● What is being asked
Answer these questions using the text about getting married young:
(a) How old was the writer as a bride?
(b) Where did the daisies grow that the writer pulled petals off as a child?
(c) What did the writer wear in their hair on the wedding day?

● Source text
How do I know he’s the one? How do I know I’m ready to get married? How can I possibly be sure when he’s the only man I’ve ever loved?
You’d think those questions would have plagued me as a twenty-one year old bride. I never thought I’d get married young. I never wanted to.
Wasn’t I too young? Too hopeful? Too naive to marry the first man I had ever loved… let alone dated?
As a little girl, I would pull petals off the daisies growing in the field behind our house, reciting the capricious childhood rhyme he loves me… he loves me not… he loves me… he loves me not. Those same petal-pulling wrists that firmly gripped my bridal bouquet no longer felt the need to question it. I looked at my reflection in the mirror, dressed in white with fresh daisies in my hair, and I’d never been more certain of anything in my life.
He was the one I wanted to become one with.
But was I ready?

● Supplied information
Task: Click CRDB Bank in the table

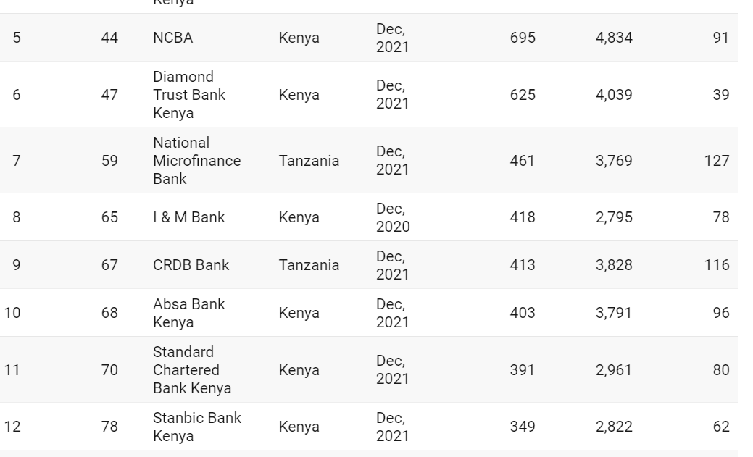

● Reply to the exercise
(a) Twenty-one.
(b) In the field behind the writer's childhood house.
(c) Fresh daisies.